Task goal
A faithful, complete copy of the entries is the sole expected answer.

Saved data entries
----------
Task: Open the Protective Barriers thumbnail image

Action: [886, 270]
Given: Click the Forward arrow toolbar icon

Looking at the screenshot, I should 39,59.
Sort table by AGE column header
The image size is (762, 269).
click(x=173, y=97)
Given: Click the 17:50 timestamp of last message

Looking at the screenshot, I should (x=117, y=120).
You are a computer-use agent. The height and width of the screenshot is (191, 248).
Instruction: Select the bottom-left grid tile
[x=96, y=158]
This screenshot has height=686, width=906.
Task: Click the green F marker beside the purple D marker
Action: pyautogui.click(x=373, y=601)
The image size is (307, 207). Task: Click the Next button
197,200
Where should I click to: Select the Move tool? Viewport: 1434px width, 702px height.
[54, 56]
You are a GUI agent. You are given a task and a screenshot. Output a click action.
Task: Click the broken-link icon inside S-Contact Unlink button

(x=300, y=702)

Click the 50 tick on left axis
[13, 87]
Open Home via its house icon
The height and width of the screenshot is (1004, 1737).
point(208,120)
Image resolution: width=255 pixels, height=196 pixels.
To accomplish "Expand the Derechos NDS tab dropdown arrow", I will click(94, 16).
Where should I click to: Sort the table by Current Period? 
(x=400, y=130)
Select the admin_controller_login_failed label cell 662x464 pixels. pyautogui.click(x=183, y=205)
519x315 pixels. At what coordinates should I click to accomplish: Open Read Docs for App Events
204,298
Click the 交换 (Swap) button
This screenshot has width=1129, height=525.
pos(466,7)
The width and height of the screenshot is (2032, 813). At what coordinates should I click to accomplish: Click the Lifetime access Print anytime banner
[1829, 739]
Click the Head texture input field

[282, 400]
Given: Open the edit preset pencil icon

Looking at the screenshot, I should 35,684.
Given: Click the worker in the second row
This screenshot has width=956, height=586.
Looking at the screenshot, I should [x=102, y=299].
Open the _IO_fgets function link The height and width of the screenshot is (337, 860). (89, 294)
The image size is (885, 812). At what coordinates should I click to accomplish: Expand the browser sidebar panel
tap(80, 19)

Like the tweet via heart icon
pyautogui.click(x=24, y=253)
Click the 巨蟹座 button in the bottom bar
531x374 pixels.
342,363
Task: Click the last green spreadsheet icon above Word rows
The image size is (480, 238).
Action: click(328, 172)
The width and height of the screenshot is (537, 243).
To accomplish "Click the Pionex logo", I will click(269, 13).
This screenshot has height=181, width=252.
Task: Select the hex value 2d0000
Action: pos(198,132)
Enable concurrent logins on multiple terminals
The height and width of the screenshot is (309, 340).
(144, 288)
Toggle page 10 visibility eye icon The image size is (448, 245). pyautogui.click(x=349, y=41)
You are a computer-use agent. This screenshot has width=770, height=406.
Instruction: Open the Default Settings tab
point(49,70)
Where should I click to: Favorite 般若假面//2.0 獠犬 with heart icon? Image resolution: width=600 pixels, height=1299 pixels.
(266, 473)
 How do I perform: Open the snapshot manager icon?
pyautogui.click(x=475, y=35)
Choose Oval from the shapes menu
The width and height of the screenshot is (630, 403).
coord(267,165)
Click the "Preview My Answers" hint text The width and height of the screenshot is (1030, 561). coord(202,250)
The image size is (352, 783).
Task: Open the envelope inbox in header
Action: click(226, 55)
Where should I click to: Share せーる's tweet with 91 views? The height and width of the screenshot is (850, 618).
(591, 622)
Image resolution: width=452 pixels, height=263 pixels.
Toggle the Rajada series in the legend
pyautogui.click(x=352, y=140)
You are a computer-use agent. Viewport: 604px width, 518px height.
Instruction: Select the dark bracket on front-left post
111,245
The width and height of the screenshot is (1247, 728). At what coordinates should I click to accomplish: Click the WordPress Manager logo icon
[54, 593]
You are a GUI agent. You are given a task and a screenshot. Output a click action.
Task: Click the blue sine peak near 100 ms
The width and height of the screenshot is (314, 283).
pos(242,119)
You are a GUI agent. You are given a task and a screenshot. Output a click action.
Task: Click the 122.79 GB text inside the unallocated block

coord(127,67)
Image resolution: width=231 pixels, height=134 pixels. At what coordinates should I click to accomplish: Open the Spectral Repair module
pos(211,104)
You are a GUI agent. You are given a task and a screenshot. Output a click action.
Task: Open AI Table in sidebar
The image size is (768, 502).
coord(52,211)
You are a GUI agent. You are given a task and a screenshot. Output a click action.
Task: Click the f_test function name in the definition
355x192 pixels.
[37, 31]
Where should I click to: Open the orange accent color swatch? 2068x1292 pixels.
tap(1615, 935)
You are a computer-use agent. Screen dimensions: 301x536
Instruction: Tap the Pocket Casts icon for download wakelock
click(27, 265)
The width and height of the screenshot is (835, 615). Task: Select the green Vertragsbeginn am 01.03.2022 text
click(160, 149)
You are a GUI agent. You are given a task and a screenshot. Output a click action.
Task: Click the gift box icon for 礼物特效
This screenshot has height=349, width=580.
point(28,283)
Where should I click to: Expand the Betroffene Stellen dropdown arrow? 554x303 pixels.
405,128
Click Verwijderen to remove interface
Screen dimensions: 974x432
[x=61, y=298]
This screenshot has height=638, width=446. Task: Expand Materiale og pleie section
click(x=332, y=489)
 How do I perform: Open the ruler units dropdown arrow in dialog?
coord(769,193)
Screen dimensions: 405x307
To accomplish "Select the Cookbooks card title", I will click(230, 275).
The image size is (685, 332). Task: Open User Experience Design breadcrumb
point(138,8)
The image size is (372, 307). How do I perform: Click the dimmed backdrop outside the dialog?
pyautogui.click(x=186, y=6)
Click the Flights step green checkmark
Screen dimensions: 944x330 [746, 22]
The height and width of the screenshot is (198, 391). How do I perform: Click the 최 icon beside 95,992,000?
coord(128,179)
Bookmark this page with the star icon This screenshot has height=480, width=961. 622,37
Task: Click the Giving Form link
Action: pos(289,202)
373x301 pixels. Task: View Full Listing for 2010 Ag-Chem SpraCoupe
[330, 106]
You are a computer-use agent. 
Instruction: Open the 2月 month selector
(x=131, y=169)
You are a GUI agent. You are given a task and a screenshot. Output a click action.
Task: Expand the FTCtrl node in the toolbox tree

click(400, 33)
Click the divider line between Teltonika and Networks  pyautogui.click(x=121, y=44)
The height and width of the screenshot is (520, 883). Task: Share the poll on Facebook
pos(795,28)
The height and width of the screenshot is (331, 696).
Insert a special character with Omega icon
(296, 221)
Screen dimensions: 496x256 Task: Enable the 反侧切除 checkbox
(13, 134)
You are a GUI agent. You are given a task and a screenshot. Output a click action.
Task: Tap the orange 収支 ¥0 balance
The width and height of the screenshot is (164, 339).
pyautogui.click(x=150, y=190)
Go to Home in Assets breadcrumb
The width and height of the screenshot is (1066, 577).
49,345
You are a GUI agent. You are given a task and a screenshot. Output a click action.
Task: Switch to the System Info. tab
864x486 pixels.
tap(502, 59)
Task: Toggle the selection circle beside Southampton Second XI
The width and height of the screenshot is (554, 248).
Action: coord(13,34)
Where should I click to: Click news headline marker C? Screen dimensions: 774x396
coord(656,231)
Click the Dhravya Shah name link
----------
Response
Task: Open the Protective Barriers thumbnail image

Action: [886, 270]
Given: Click the Forward arrow toolbar icon

Looking at the screenshot, I should 39,59.
Sort table by AGE column header
The image size is (762, 269).
click(x=173, y=97)
Given: Click the 17:50 timestamp of last message

Looking at the screenshot, I should (x=117, y=120).
You are a computer-use agent. The height and width of the screenshot is (191, 248).
Instruction: Select the bottom-left grid tile
[x=96, y=158]
This screenshot has height=686, width=906.
Task: Click the green F marker beside the purple D marker
Action: pyautogui.click(x=373, y=601)
The image size is (307, 207). Task: Click the Next button
197,200
Where should I click to: Select the Move tool? Viewport: 1434px width, 702px height.
[54, 56]
You are a GUI agent. You are given a task and a screenshot. Output a click action.
Task: Click the broken-link icon inside S-Contact Unlink button

(x=300, y=702)

Click the 50 tick on left axis
[13, 87]
Open Home via its house icon
The height and width of the screenshot is (1004, 1737).
point(208,120)
Image resolution: width=255 pixels, height=196 pixels.
To accomplish "Expand the Derechos NDS tab dropdown arrow", I will click(94, 16).
Where should I click to: Sort the table by Current Period? 
(x=400, y=130)
Select the admin_controller_login_failed label cell 662x464 pixels. pyautogui.click(x=183, y=205)
519x315 pixels. At what coordinates should I click to accomplish: Open Read Docs for App Events
204,298
Click the 交换 (Swap) button
This screenshot has width=1129, height=525.
pos(466,7)
The width and height of the screenshot is (2032, 813). At what coordinates should I click to accomplish: Click the Lifetime access Print anytime banner
[1829, 739]
Click the Head texture input field

[282, 400]
Given: Open the edit preset pencil icon

Looking at the screenshot, I should 35,684.
Given: Click the worker in the second row
This screenshot has width=956, height=586.
Looking at the screenshot, I should [x=102, y=299].
Open the _IO_fgets function link The height and width of the screenshot is (337, 860). (89, 294)
The image size is (885, 812). At what coordinates should I click to accomplish: Expand the browser sidebar panel
tap(80, 19)

Like the tweet via heart icon
pyautogui.click(x=24, y=253)
Click the 巨蟹座 button in the bottom bar
531x374 pixels.
342,363
Task: Click the last green spreadsheet icon above Word rows
The image size is (480, 238).
Action: click(328, 172)
The width and height of the screenshot is (537, 243).
To accomplish "Click the Pionex logo", I will click(269, 13).
This screenshot has height=181, width=252.
Task: Select the hex value 2d0000
Action: pos(198,132)
Enable concurrent logins on multiple terminals
The height and width of the screenshot is (309, 340).
(144, 288)
Toggle page 10 visibility eye icon The image size is (448, 245). pyautogui.click(x=349, y=41)
You are a computer-use agent. This screenshot has width=770, height=406.
Instruction: Open the Default Settings tab
point(49,70)
Where should I click to: Favorite 般若假面//2.0 獠犬 with heart icon? Image resolution: width=600 pixels, height=1299 pixels.
(266, 473)
 How do I perform: Open the snapshot manager icon?
pyautogui.click(x=475, y=35)
Choose Oval from the shapes menu
The width and height of the screenshot is (630, 403).
coord(267,165)
Click the "Preview My Answers" hint text The width and height of the screenshot is (1030, 561). coord(202,250)
The image size is (352, 783).
Task: Open the envelope inbox in header
Action: click(226, 55)
Where should I click to: Share せーる's tweet with 91 views? The height and width of the screenshot is (850, 618).
(591, 622)
Image resolution: width=452 pixels, height=263 pixels.
Toggle the Rajada series in the legend
pyautogui.click(x=352, y=140)
You are a computer-use agent. Viewport: 604px width, 518px height.
Instruction: Select the dark bracket on front-left post
111,245
The width and height of the screenshot is (1247, 728). At what coordinates should I click to accomplish: Click the WordPress Manager logo icon
[54, 593]
You are a GUI agent. You are given a task and a screenshot. Output a click action.
Task: Click the blue sine peak near 100 ms
The width and height of the screenshot is (314, 283).
pos(242,119)
You are a GUI agent. You are given a task and a screenshot. Output a click action.
Task: Click the 122.79 GB text inside the unallocated block

coord(127,67)
Image resolution: width=231 pixels, height=134 pixels. At what coordinates should I click to accomplish: Open the Spectral Repair module
pos(211,104)
You are a GUI agent. You are given a task and a screenshot. Output a click action.
Task: Open AI Table in sidebar
The image size is (768, 502).
coord(52,211)
You are a GUI agent. You are given a task and a screenshot. Output a click action.
Task: Click the f_test function name in the definition
355x192 pixels.
[37, 31]
Where should I click to: Open the orange accent color swatch? 2068x1292 pixels.
tap(1615, 935)
You are a computer-use agent. Screen dimensions: 301x536
Instruction: Tap the Pocket Casts icon for download wakelock
click(27, 265)
The width and height of the screenshot is (835, 615). Task: Select the green Vertragsbeginn am 01.03.2022 text
click(160, 149)
You are a GUI agent. You are given a task and a screenshot. Output a click action.
Task: Click the gift box icon for 礼物特效
This screenshot has height=349, width=580.
point(28,283)
Where should I click to: Expand the Betroffene Stellen dropdown arrow? 554x303 pixels.
405,128
Click Verwijderen to remove interface
Screen dimensions: 974x432
[x=61, y=298]
This screenshot has height=638, width=446. Task: Expand Materiale og pleie section
click(x=332, y=489)
 How do I perform: Open the ruler units dropdown arrow in dialog?
coord(769,193)
Screen dimensions: 405x307
To accomplish "Select the Cookbooks card title", I will click(230, 275).
The image size is (685, 332). Task: Open User Experience Design breadcrumb
point(138,8)
The image size is (372, 307). How do I perform: Click the dimmed backdrop outside the dialog?
pyautogui.click(x=186, y=6)
Click the Flights step green checkmark
Screen dimensions: 944x330 [746, 22]
The height and width of the screenshot is (198, 391). How do I perform: Click the 최 icon beside 95,992,000?
coord(128,179)
Bookmark this page with the star icon This screenshot has height=480, width=961. 622,37
Task: Click the Giving Form link
Action: pos(289,202)
373x301 pixels. Task: View Full Listing for 2010 Ag-Chem SpraCoupe
[330, 106]
You are a computer-use agent. 
Instruction: Open the 2月 month selector
(x=131, y=169)
You are a GUI agent. You are given a task and a screenshot. Output a click action.
Task: Expand the FTCtrl node in the toolbox tree

click(400, 33)
Click the divider line between Teltonika and Networks  pyautogui.click(x=121, y=44)
The height and width of the screenshot is (520, 883). Task: Share the poll on Facebook
pos(795,28)
The height and width of the screenshot is (331, 696).
Insert a special character with Omega icon
(296, 221)
Screen dimensions: 496x256 Task: Enable the 反侧切除 checkbox
(13, 134)
You are a GUI agent. You are given a task and a screenshot. Output a click action.
Task: Tap the orange 収支 ¥0 balance
The width and height of the screenshot is (164, 339).
pyautogui.click(x=150, y=190)
Go to Home in Assets breadcrumb
The width and height of the screenshot is (1066, 577).
49,345
You are a GUI agent. You are given a task and a screenshot. Output a click action.
Task: Switch to the System Info. tab
864x486 pixels.
tap(502, 59)
Task: Toggle the selection circle beside Southampton Second XI
The width and height of the screenshot is (554, 248).
Action: coord(13,34)
Where should I click to: Click news headline marker C? Screen dimensions: 774x396
coord(656,231)
Click the Dhravya Shah name link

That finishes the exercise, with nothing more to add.